Gold Falls on Upbeat Jobs Data, Stronger Dollar
Source: MarketWatch, Moming Zhou (8/7/09)
". . .the new gold sales cap 'may be keeping a psychological lid on the gold market.'"
Job losses slowed in July to the lowest total since August as the unemployment rate unexpectedly fell back to 9.4%, the Labor Department estimated Friday. The dollar rallied against its major rivals after the jobs data.
Separately, 19 European central banks, led by the European Central Bank, on Friday extended a cap on gold sales for another five years starting from September. The move was widely expected.
On the Comex division of the New York Mercantile Exchange, the front-month August gold contract fell $6.10, or 0.6%, to $954.60 an ounce. Despite the loss, the metal is still set to end the week up slightly. The more active December contract slid $3.0 or 0.3%, to $959.90.
"Gold is down on a strong dollar as market players readjust expectations of which country will raise rates first," said Brian Kelly, chief executive officer of Kanundrum Research, a commodities and macroeconomic research firm.
"The strong U.S. jobs report tilts the odds in favor of the U.S. being one of the first to tighten monetary policy," he added.
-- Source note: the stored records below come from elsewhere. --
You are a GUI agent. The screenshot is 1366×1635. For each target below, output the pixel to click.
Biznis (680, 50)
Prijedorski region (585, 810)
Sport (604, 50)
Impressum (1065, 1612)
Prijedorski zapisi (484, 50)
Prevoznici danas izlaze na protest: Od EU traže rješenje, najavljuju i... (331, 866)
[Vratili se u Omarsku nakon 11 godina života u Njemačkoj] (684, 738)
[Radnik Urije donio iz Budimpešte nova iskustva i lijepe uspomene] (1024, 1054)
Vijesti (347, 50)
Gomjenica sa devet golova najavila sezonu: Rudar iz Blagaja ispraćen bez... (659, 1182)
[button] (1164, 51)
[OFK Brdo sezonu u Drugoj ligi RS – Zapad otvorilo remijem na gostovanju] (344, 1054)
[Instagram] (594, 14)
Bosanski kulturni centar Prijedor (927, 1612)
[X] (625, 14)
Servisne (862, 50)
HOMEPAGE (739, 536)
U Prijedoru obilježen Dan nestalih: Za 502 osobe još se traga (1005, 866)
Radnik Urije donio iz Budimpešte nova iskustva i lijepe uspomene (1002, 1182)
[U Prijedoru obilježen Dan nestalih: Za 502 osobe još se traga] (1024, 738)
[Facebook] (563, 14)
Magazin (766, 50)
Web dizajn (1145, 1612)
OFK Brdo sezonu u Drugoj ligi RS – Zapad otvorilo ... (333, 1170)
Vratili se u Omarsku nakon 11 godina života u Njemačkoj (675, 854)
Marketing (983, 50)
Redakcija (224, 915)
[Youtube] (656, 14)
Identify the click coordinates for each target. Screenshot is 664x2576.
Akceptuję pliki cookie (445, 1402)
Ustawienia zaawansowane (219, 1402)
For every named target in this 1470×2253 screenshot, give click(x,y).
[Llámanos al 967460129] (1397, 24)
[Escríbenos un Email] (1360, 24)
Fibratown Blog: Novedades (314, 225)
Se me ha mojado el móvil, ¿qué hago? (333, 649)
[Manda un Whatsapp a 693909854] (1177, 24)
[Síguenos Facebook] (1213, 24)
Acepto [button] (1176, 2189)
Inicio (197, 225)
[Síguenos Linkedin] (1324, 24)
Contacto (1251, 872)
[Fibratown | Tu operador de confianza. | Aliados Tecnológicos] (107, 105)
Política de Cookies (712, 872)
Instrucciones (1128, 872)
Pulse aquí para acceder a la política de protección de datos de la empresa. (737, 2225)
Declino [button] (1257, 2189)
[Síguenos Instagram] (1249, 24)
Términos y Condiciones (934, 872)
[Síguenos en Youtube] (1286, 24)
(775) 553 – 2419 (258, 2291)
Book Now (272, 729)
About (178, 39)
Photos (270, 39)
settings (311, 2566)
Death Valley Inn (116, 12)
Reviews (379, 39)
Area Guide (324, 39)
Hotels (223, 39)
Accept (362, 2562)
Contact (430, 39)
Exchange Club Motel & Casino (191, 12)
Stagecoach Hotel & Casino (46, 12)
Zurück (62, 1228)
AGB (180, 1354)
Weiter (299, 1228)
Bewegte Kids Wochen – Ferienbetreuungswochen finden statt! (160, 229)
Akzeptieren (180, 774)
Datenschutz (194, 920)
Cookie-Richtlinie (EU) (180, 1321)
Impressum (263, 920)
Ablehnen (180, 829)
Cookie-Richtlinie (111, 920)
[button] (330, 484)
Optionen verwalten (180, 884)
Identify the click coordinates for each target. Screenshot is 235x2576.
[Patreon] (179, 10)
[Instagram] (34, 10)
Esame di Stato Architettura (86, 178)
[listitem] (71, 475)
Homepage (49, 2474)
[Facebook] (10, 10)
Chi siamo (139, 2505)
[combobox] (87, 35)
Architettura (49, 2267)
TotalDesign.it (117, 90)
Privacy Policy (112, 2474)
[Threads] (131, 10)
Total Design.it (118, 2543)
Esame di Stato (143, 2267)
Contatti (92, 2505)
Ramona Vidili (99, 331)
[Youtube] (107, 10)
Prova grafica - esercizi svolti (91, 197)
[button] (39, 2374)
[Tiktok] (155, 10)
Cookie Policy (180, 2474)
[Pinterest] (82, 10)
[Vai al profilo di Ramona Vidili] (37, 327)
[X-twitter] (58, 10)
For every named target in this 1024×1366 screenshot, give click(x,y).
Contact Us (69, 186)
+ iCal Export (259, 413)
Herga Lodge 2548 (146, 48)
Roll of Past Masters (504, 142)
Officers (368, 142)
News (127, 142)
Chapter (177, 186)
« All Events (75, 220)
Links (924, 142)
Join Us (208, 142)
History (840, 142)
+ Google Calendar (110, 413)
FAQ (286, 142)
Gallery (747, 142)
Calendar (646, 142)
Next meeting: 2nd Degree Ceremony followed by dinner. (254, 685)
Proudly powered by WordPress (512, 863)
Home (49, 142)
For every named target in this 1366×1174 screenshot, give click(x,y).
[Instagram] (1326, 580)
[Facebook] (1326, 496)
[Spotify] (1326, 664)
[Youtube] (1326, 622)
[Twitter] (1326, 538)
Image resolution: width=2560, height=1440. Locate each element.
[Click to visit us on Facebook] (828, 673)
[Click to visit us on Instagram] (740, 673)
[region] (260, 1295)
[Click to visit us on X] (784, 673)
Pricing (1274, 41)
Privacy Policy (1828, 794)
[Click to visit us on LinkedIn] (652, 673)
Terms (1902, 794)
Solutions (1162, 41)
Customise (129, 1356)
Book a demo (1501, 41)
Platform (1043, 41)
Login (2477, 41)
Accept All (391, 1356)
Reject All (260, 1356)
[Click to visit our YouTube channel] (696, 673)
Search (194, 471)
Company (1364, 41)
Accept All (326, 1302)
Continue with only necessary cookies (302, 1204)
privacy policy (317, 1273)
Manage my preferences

Meanwhile, the new gold sales cap "may be keeping a psychological lid on the gold market."
In other metals, September copper rose 4.2 cents, or 1.5%, to $2.794 a pound. September silver gained 22 cents, or 1.5%, to $14.865 an ounce. October platinum added $4.10, or 0.3%, to $1,267.50 an ounce, while September palladium rose $3.40, or 1.3%, to $274.50 an ounce.
Holdings of SPDR Gold Trust, the biggest gold exchange-traded fund, remained unchanged at 1,072.87 metric tons Thursday.